Requirements
Rewrite every one of the rows below, replacing each "To accomplish" with "To carry out" and keeping everything else the same.

*** Task material ***

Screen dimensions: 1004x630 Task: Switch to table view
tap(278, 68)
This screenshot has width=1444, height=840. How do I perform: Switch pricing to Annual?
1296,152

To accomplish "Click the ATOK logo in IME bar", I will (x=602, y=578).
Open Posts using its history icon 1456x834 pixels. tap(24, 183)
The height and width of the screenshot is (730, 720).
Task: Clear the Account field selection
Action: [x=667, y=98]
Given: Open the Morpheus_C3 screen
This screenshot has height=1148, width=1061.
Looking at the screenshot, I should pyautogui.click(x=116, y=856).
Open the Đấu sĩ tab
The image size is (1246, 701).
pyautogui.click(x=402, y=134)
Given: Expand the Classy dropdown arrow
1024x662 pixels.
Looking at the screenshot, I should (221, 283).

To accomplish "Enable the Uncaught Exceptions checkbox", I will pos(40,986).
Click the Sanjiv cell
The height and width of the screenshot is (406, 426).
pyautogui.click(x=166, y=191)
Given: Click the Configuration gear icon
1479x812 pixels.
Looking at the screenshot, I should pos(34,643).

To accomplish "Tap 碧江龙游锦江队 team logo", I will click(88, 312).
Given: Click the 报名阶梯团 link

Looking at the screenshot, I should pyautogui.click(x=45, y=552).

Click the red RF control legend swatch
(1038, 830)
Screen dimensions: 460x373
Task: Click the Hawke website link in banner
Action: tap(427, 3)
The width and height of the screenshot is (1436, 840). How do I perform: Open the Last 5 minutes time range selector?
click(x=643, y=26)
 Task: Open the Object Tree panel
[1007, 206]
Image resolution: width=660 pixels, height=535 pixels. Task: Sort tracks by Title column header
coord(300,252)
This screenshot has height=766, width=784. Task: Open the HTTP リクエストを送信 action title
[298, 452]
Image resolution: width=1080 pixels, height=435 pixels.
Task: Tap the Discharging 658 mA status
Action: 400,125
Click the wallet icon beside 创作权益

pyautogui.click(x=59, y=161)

***

Final result
Screen dimensions: 1004x630 Task: Switch to table view
tap(278, 68)
This screenshot has width=1444, height=840. How do I perform: Switch pricing to Annual?
1296,152

To carry out "Click the ATOK logo in IME bar", I will (x=602, y=578).
Open Posts using its history icon 1456x834 pixels. tap(24, 183)
The height and width of the screenshot is (730, 720).
Task: Clear the Account field selection
Action: [x=667, y=98]
Given: Open the Morpheus_C3 screen
This screenshot has height=1148, width=1061.
Looking at the screenshot, I should pyautogui.click(x=116, y=856).
Open the Đấu sĩ tab
The image size is (1246, 701).
pyautogui.click(x=402, y=134)
Given: Expand the Classy dropdown arrow
1024x662 pixels.
Looking at the screenshot, I should (221, 283).

To carry out "Enable the Uncaught Exceptions checkbox", I will pos(40,986).
Click the Sanjiv cell
The height and width of the screenshot is (406, 426).
pyautogui.click(x=166, y=191)
Given: Click the Configuration gear icon
1479x812 pixels.
Looking at the screenshot, I should pos(34,643).

To carry out "Tap 碧江龙游锦江队 team logo", I will click(88, 312).
Given: Click the 报名阶梯团 link

Looking at the screenshot, I should pyautogui.click(x=45, y=552).

Click the red RF control legend swatch
(1038, 830)
Screen dimensions: 460x373
Task: Click the Hawke website link in banner
Action: tap(427, 3)
The width and height of the screenshot is (1436, 840). How do I perform: Open the Last 5 minutes time range selector?
click(x=643, y=26)
 Task: Open the Object Tree panel
[1007, 206]
Image resolution: width=660 pixels, height=535 pixels. Task: Sort tracks by Title column header
coord(300,252)
This screenshot has height=766, width=784. Task: Open the HTTP リクエストを送信 action title
[298, 452]
Image resolution: width=1080 pixels, height=435 pixels.
Task: Tap the Discharging 658 mA status
Action: 400,125
Click the wallet icon beside 创作权益

pyautogui.click(x=59, y=161)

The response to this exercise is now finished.